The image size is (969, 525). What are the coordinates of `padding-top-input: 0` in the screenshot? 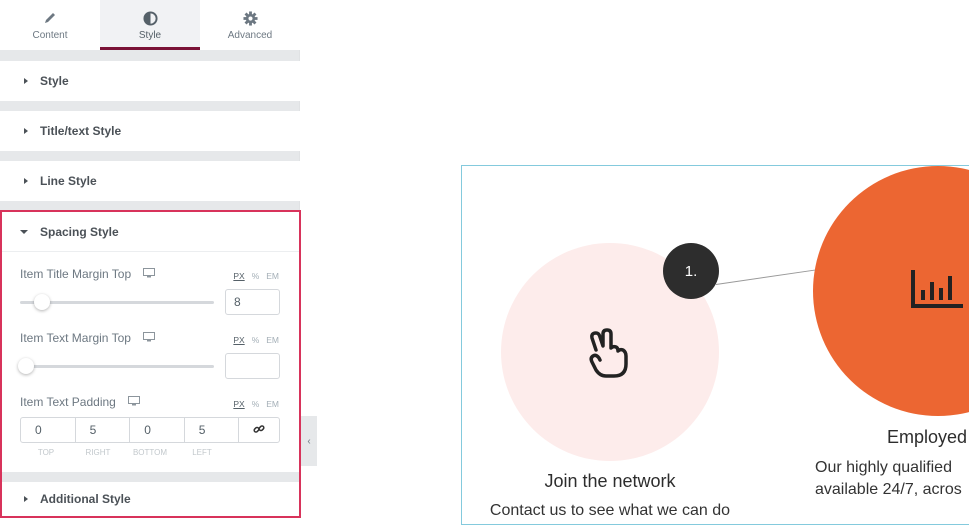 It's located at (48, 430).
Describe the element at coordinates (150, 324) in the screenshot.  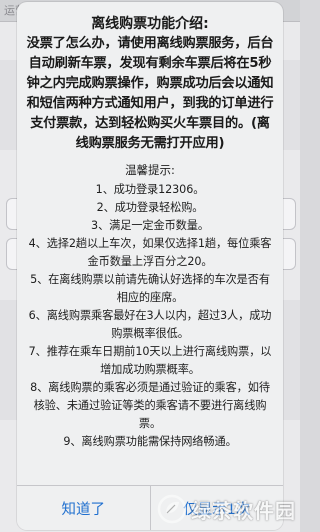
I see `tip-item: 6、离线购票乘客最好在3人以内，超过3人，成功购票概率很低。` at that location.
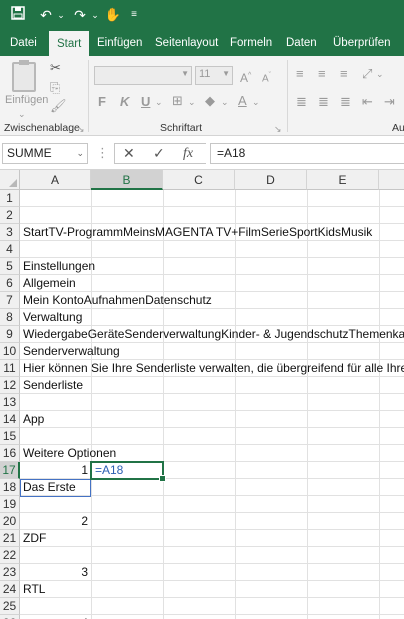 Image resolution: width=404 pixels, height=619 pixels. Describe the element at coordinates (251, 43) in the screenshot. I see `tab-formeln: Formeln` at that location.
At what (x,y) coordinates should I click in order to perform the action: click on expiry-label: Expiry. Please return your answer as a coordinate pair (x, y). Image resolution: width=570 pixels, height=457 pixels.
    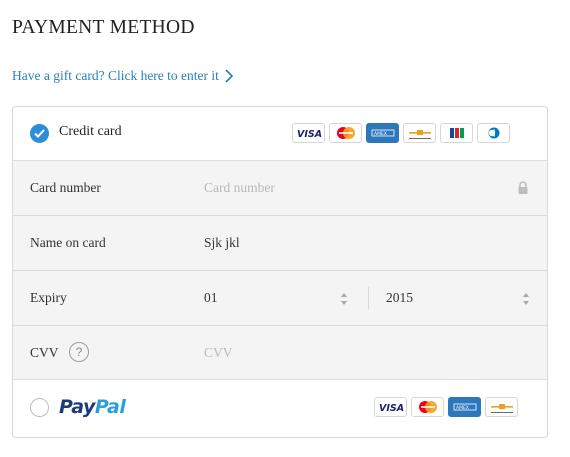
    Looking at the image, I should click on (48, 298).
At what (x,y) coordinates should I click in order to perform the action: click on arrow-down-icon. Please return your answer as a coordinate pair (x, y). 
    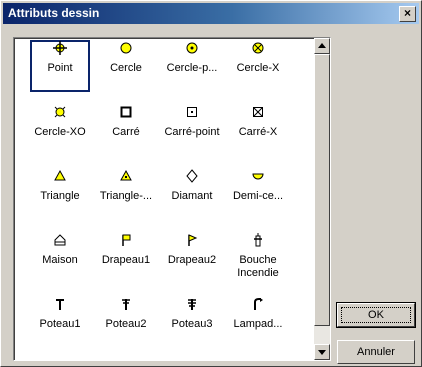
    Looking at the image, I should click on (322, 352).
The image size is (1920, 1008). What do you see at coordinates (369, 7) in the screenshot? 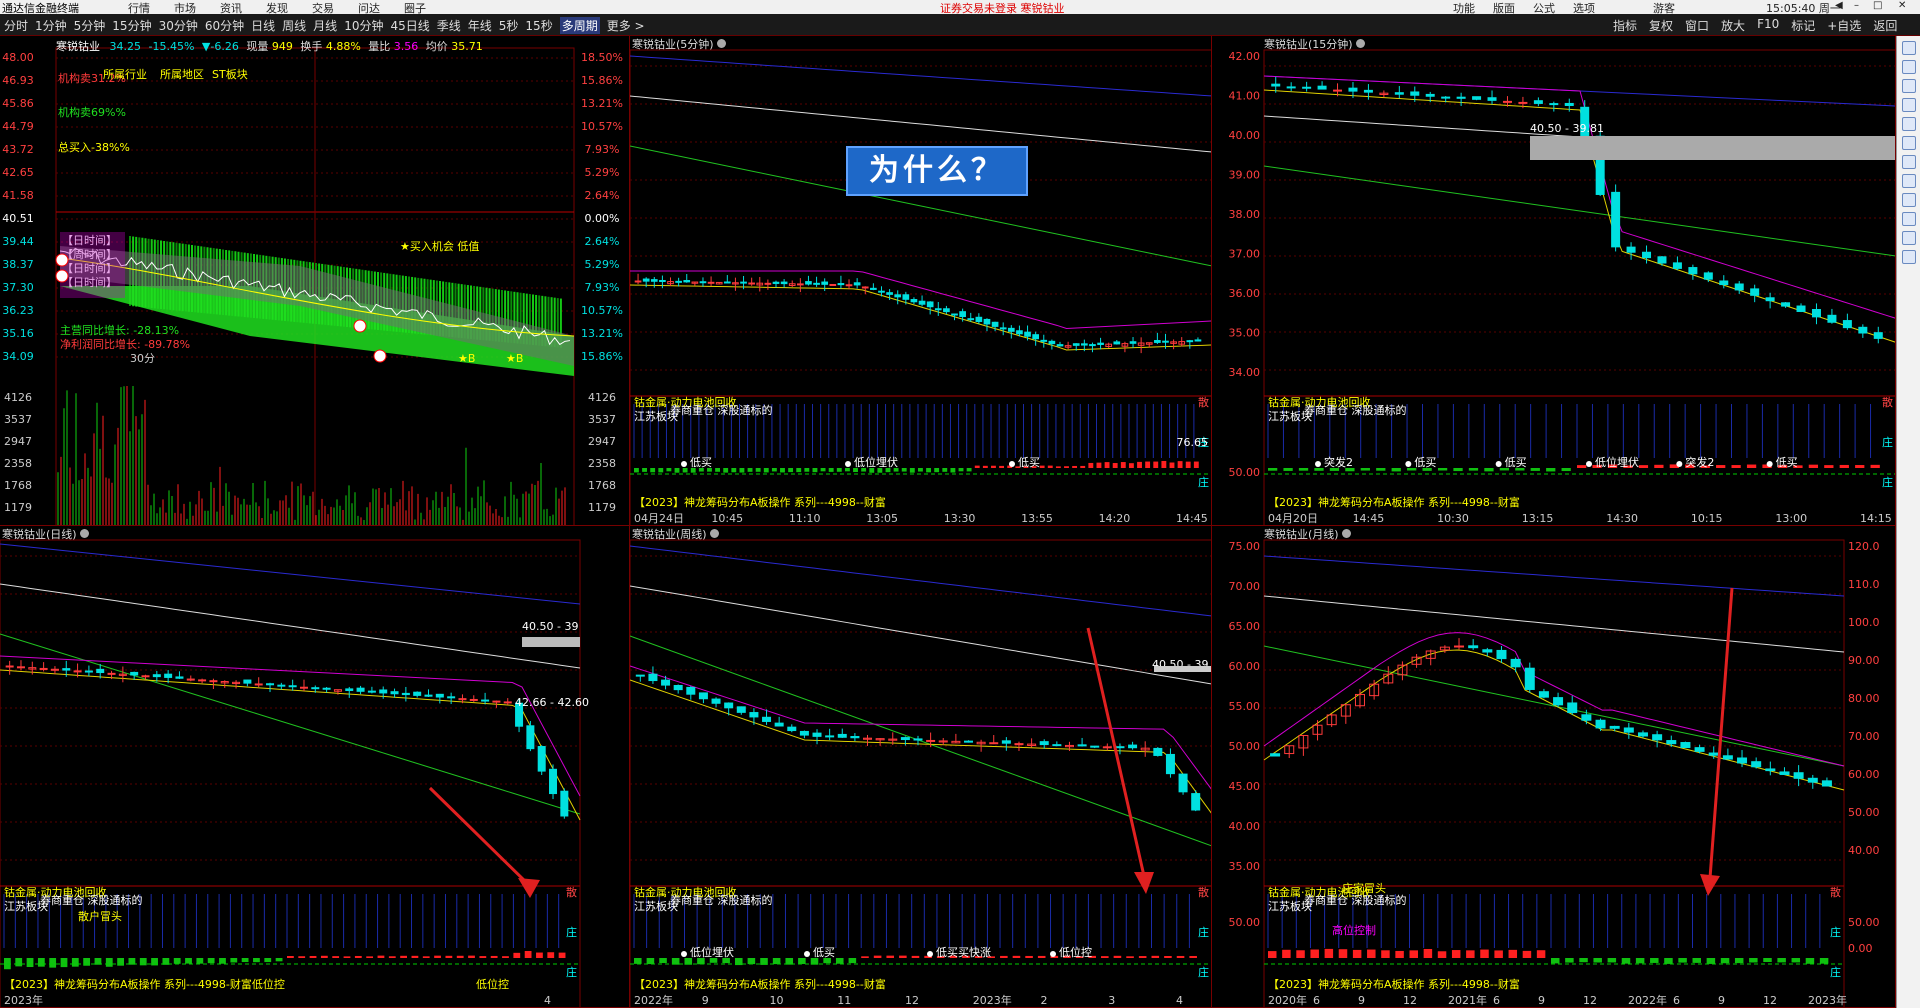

--

[Exercise goal]:
Rewrite the material beginning at the line that has "Describe the element at coordinates (150, 324)" and stopping after the line that has "Looking at the image, I should click on (48, 298).", replacing "coordinate pair" with "pair of numbers" and leaving everything else unchanged. Leave the pictures out of your answer.

[Solution to this problem]:
Describe the element at coordinates (150, 324) in the screenshot.  
I see `tip-item: 6、离线购票乘客最好在3人以内，超过3人，成功购票概率很低。` at that location.
 Image resolution: width=404 pixels, height=619 pixels. Describe the element at coordinates (251, 43) in the screenshot. I see `tab-formeln: Formeln` at that location.
At what (x,y) coordinates should I click in order to perform the action: click on expiry-label: Expiry. Please return your answer as a pair of numbers (x, y). Image resolution: width=570 pixels, height=457 pixels.
    Looking at the image, I should click on (48, 298).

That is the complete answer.